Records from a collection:
=== Section Start ===

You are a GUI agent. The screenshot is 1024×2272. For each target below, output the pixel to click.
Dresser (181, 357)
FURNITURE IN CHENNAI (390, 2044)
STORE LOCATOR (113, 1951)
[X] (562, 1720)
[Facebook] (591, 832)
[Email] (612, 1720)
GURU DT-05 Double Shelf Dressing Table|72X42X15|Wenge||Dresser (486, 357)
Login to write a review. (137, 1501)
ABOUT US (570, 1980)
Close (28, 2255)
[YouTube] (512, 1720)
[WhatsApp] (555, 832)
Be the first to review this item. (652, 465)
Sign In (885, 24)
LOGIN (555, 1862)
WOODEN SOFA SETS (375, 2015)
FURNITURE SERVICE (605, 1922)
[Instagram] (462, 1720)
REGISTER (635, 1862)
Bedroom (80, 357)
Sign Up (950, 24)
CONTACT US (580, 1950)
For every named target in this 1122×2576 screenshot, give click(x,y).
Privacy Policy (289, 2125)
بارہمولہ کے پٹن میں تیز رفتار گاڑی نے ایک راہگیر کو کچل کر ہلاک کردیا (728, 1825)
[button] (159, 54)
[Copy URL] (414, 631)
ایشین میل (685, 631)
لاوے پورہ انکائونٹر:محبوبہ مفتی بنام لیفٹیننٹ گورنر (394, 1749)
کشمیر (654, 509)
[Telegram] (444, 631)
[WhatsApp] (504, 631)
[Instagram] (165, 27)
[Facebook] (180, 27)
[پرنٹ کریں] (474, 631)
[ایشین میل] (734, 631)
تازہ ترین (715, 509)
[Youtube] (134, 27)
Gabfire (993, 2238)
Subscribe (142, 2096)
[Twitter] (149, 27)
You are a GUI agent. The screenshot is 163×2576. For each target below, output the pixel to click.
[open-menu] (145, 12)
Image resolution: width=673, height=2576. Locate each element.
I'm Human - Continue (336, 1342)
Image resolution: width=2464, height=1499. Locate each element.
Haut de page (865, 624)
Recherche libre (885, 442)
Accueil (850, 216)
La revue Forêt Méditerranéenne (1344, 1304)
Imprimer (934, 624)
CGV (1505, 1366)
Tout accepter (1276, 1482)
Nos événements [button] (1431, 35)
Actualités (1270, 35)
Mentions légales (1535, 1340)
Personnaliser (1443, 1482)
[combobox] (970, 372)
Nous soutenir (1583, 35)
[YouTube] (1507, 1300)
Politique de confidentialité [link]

=== Section End ===

Without changing a single character, write out all of the entries.

You are a GUI agent. The screenshot is 1024×2272. For each target below, output the pixel to click.
Dresser (181, 357)
FURNITURE IN CHENNAI (390, 2044)
STORE LOCATOR (113, 1951)
[X] (562, 1720)
[Facebook] (591, 832)
[Email] (612, 1720)
GURU DT-05 Double Shelf Dressing Table|72X42X15|Wenge||Dresser (486, 357)
Login to write a review. (137, 1501)
ABOUT US (570, 1980)
Close (28, 2255)
[YouTube] (512, 1720)
[WhatsApp] (555, 832)
Be the first to review this item. (652, 465)
Sign In (885, 24)
LOGIN (555, 1862)
WOODEN SOFA SETS (375, 2015)
FURNITURE SERVICE (605, 1922)
[Instagram] (462, 1720)
REGISTER (635, 1862)
Bedroom (80, 357)
Sign Up (950, 24)
CONTACT US (580, 1950)
For every named target in this 1122×2576 screenshot, give click(x,y).
Privacy Policy (289, 2125)
بارہمولہ کے پٹن میں تیز رفتار گاڑی نے ایک راہگیر کو کچل کر ہلاک کردیا (728, 1825)
[button] (159, 54)
[Copy URL] (414, 631)
ایشین میل (685, 631)
لاوے پورہ انکائونٹر:محبوبہ مفتی بنام لیفٹیننٹ گورنر (394, 1749)
کشمیر (654, 509)
[Telegram] (444, 631)
[WhatsApp] (504, 631)
[Instagram] (165, 27)
[Facebook] (180, 27)
[پرنٹ کریں] (474, 631)
[ایشین میل] (734, 631)
تازہ ترین (715, 509)
[Youtube] (134, 27)
Gabfire (993, 2238)
Subscribe (142, 2096)
[Twitter] (149, 27)
You are a GUI agent. The screenshot is 163×2576. For each target below, output the pixel to click.
[open-menu] (145, 12)
Image resolution: width=673, height=2576. Locate each element.
I'm Human - Continue (336, 1342)
Image resolution: width=2464, height=1499. Locate each element.
Haut de page (865, 624)
Recherche libre (885, 442)
Accueil (850, 216)
La revue Forêt Méditerranéenne (1344, 1304)
Imprimer (934, 624)
CGV (1505, 1366)
Tout accepter (1276, 1482)
Nos événements [button] (1431, 35)
Actualités (1270, 35)
Mentions légales (1535, 1340)
Personnaliser (1443, 1482)
[combobox] (970, 372)
Nous soutenir (1583, 35)
[YouTube] (1507, 1300)
Politique de confidentialité [link]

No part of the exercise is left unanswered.